L’inflation désemplit les Caddies et met sous pression les marges des distributeurs. Début juin, l’américain Target a lancé un avertissement sur ses résultats du deuxième trimestre en pointant le niveau trop important de ses stocks. Son concurrent Walmart avait reconnu, deux semaines plus tôt, avoir subi une «une pression plus forte que prévu sur les marges et les charges d’exploitation» au premier trimestre et s’attendre à une baisse de son bénéfice cette année.
Les mêmes déboires guettent les chaînes européennes de supermarchés, qui, outre une baisse de la consommation, sont confrontées à une explosion de leur facture énergétique et des frais logistiques dans le contexte de la guerre en Ukraine.
«Oubliés les beaux raisonnements que l’on avait pu faire sur les vertus d’un secteur promu comme susceptible de bénéficier de l’inflation en Europe par une masse de marge améliorée», indique Invest Securities. L’inflation alimentaire, qui a frôlé les 9% en juin dans la zone euro, est «trop importante pour avoir un effet créateur de valeur sur les marges», ajoute l’intermédiaire financier.
Moins margés
Les différents «panélistes» qui suivent le secteur le confirment : face au renchérissement des produits de base, les ménages européens adaptent leur comportement dans les rayons. Si les ventes de bio avaient déjà commencé à décliner l’année dernière, «aujourd’hui les clients coupent également dans les marques nationales et les produits frais au profit d’articles plus industriels, qui sont moins chers et moins bien margés pour les distributeurs», note Clément Genelot, analyste chez Bryan, Garnier & Co.

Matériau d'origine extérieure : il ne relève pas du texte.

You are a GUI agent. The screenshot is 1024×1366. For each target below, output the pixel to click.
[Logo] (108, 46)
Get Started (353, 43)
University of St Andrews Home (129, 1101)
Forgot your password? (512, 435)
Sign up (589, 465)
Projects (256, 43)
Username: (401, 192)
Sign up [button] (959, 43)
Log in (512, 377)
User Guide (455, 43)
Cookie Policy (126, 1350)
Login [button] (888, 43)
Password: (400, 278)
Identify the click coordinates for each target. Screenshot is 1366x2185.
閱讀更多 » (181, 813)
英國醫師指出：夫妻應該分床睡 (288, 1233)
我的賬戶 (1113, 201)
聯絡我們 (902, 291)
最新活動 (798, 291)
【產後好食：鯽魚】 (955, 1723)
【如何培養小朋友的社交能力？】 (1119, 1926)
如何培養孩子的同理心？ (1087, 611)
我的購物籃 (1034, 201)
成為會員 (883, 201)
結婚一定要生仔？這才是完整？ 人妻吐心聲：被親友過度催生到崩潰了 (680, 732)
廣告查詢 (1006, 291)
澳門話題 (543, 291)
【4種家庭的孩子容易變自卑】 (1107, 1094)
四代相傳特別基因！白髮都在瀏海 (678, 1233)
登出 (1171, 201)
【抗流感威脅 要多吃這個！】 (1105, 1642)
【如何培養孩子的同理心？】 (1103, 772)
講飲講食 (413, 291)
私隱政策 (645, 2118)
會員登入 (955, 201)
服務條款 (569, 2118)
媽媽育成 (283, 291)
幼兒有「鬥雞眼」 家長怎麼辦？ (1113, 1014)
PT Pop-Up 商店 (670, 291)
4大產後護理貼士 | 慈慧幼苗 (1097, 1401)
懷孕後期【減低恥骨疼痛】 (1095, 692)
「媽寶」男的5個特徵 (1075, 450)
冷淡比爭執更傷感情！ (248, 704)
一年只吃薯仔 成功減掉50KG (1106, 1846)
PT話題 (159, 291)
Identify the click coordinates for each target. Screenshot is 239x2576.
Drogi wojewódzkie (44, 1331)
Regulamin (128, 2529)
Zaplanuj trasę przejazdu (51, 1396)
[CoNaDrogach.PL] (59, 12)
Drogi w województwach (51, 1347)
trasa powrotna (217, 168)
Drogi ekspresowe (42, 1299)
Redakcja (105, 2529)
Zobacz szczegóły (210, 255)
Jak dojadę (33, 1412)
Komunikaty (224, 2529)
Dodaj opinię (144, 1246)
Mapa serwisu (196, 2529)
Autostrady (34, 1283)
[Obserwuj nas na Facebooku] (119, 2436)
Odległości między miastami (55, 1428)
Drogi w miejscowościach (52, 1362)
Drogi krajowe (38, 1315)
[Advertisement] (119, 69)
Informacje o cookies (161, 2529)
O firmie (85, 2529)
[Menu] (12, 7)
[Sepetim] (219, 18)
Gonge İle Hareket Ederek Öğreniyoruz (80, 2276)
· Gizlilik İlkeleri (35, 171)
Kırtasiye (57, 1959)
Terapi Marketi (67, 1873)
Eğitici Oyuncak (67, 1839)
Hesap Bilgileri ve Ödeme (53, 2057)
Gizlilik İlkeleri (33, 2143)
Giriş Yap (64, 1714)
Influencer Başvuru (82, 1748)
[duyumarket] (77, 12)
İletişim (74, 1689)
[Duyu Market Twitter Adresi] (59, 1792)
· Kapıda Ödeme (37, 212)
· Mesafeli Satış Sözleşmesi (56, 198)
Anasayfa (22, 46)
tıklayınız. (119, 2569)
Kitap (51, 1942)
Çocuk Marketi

A cette descente en gamme s’ajoutent les nombreuses offres promotionnelles mises en place par les enseignes afin de maintenir la fréquentation de leurs magasins. «Prix serrés», «défi anti-inflation», remises diverses en bons d’achats : tous les leviers sont aujourd’hui activés. Même s’ils finissent par répercuter l’essentiel de la hausse des prix en rayons, «les distributeurs seront obligés d’absorber une petite partie de l’inflation alimentaire», estime Clément Genelot.
Pour l’analyste, tous les acteurs cotés du secteur en Europe devraient voir leur marge opérationnelle baisser cette année, à l’exception de Carrefour, dont le plan d’économies de 900 millions d’euros devrait lui permettre de compenser le choc inflationniste.
Hausse des salaires
En 2023, l’inflation alimentaire pourrait commencer à baisser, permettant aux distributeurs de retrouver des marges de manœuvre sur leurs prix de vente. Mais ils devront également faire face à une hausse de leurs coûts salariaux, conséquence des revalorisations déjà consenties en début d’année et de celles qui pourraient encore intervenir d’ici à la fin 2022. Carrefour a, par exemple, promis de nouvelles discussions sur les salaires à la rentrée.
«Les distributeurs alimentaires sont confrontés à une inflation de leurs coûts et à une baisse de leurs revenus, les consommateurs revenant à leurs habitudes d’achat prépandémiques. Cependant, ils doivent continuer à investir dans leurs capacités ‘online’ et de livraison», souligne Moody’s, qui a récemment abaissé sa perspective sur le secteur. L’agence de notation prévoit «une croissance limitée, voire nulle», des résultats d’exploitation (Ebitda) de la plupart des enseignes européennes au cours des douze à dix-huit prochains mois.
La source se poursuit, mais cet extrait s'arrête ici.